Anthony Furness, 55, pleaded guilty last month in 4th District Court to a reduced third-degree felony count of attempted theft by deception. A charge of possession of a forgery writing or device was dismissed as part of a plea deal.

According to plea agreement documents, Furness agreed to pay over $51,000 in restitution in the case.

He faced a potential zero-to-five-year prison term, but Judge Roger Griffin on Wednesday stayed the prison sentence so long as Furness completes three years of court-supervised probation, according to the Utah Attorney General's Office, which prosecuted the case.

As part of his probation, Furness must make monthly restitution payments and serve the jail time within one year.

The judge said Furness could serve time at the Wasatch County Jail on weekends, so as not to disrupt the defendant's landscaping business, located in Hurricane, Utah.

A review hearing is scheduled for June 24.

Furness was accused of billing more than $50,000 in personal expenses to a power company account between February 2010 and May 2013, according to a probable cause statement filed with the court.

Before coming to Utah, Furness had been the vice president for finance at Saint John Energy in New Brunswick, Canada, where he was accused of having defrauded that company of at least $5,000, Sgt. Jay Henderson of the Saint John Police confirmed last summer.

Furness was fired from his position at Saint John Energy in 2006, less than a year before he was hired at Heber Light & Power.
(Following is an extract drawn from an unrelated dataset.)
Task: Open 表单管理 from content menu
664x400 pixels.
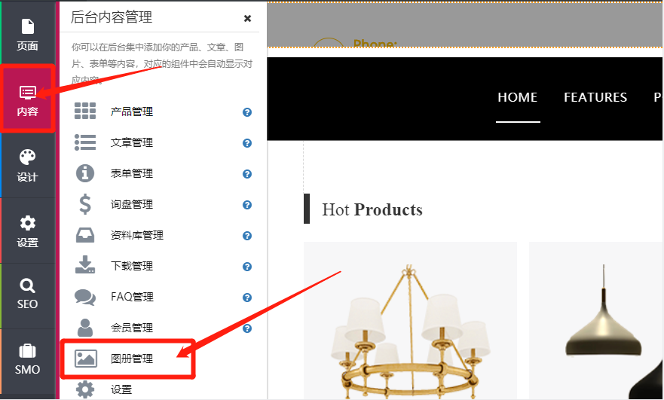Action: tap(132, 173)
After the criminal allegations surfaced in Utah, many citizens in the Heber area expressed outrage that Furness was hired while under investigation for a crime in Canada.

"People here are just amazed," Heber City Councilwoman Heidi Franco said last June. "They're flabbergasted."

Heber Light & Power is jointly owned by the taxpayers of Heber City, Midway and Charleston. The company's board, which is responsible for hiring, is composed of the mayors of the three cities, as well as two council members from Heber City and a non-voting Wasatch County Council member.

Connie Tatton was mayor of Midway from 2006 to 2014 and served on the board of Heber Light & Power when Furness was hired in 2006.

"He had the qualifications. To find an accountant with utility experience is not the easiest thing to do," Tatton said last year. "His past conduct in Canada was not part of his records, and it was only later that we found out that there were similar incidents."